Ex-président de la Sécurité sociale de l'Allier et d'Auvergne, le Bourbonnais Bernard Euzet est décédé
Bernard Euzet était un battant. Il est décédé à l’âge de 78 ans. Son parcours de vie en apportait une preuve irréfutable. Cette figure du Bourbonnais né en 1944 n’était pas du genre à baisser les bras dans l’adversité. Il n’avait d’ailleurs pas attendu bien longtemps pour être confronté aux dures réalités de la vie. Il n’a que 13 ans quand son père décède sous ses yeux. Sa mère lui confie la charge de l’exploitation familiale de 60 hectares située à La-Chapelle-aux-Chasses. Des fonds baptismaux tristement épiques. Mais qui permettront à Bernard Euzet de se forger un caractère trempé dans l’acier. Au service des autres.
Par le biais du syndicalisme, cet infirmier psychiatrique de métier mènera très tôt des luttes visant, disait-il, à changer la société. A 25 ans, il accède au poste de secrétaire départemental Force ouvrière (FO) des services santé de l’Allier, puis à celui de secrétaire régional.

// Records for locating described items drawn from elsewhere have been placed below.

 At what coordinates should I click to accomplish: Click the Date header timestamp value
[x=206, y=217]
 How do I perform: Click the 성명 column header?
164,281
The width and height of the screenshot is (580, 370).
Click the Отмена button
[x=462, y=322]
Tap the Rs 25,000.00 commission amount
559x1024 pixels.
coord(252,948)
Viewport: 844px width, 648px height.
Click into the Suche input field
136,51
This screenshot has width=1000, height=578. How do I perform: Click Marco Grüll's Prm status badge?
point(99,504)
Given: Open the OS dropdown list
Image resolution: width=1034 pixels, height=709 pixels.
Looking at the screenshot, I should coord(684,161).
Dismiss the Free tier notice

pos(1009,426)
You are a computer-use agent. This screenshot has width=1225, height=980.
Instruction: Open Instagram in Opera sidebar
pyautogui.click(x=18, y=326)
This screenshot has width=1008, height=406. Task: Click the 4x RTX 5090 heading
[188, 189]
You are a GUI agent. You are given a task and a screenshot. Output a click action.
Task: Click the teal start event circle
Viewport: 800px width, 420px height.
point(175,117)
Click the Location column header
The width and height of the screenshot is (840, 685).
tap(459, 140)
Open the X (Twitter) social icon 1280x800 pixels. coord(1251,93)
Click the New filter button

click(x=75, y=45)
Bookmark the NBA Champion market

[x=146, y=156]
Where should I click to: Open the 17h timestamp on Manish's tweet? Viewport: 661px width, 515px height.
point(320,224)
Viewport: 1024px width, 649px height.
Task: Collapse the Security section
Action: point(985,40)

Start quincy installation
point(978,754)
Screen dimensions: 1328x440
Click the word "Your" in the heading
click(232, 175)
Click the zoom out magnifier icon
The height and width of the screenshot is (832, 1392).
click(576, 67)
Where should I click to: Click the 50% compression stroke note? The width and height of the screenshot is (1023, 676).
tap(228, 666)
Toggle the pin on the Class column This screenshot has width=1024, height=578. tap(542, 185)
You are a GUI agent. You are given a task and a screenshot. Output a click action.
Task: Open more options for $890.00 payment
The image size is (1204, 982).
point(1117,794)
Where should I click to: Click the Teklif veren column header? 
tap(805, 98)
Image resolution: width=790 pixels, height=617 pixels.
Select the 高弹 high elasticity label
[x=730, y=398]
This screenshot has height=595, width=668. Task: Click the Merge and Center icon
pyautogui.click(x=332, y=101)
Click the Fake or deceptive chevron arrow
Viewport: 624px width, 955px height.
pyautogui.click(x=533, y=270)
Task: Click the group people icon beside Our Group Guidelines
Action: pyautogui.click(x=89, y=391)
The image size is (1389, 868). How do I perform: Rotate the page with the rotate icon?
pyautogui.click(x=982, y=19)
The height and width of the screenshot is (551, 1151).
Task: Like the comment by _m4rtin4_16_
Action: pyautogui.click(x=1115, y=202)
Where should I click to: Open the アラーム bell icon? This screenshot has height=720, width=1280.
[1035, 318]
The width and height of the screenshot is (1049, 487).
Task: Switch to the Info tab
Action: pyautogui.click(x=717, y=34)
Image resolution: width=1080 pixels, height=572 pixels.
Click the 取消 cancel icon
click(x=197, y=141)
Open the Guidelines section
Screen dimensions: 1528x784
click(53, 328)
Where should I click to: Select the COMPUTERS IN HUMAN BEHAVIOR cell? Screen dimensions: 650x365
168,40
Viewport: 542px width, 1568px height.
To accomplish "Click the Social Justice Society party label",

Compagnon de route de Marc Blondel à FODans les années 80, il prend la présidence du conseil d’administration de la Sécurité sociale de l’Allier, puis accède à des responsabilités nationales au sein de FO. Il abandonne alors son métier d’infirmier. D’autres enjeux l’attendent. Il travaille activement pour amener Marc Blondel jusqu’au poste de secrétaire national de FO. Adepte des relations humaines de proximité, Bernard Euzet préférera faire, lui, le choix du local. Plusieurs fois réélu comme président de la Sécu de l’Allier, il occupera également cette fonction à la CRAM qui deviendra la CARSAT.Eternellement fidèle à l’Allier, très impliqué dans la vie locale et toujours soucieux du bien-être des gens les plus fragiles, Bernard Euzet fondera notamment l’Association pour le prêt d’appareillage aux malades paralysés (APAMP) et mettra toute son énergie au service des personnes handicapées de l’ESAT de Saint-Hilaire. Ses obsèques auront lieu mercredi à 10 heures en l’église de Trévol.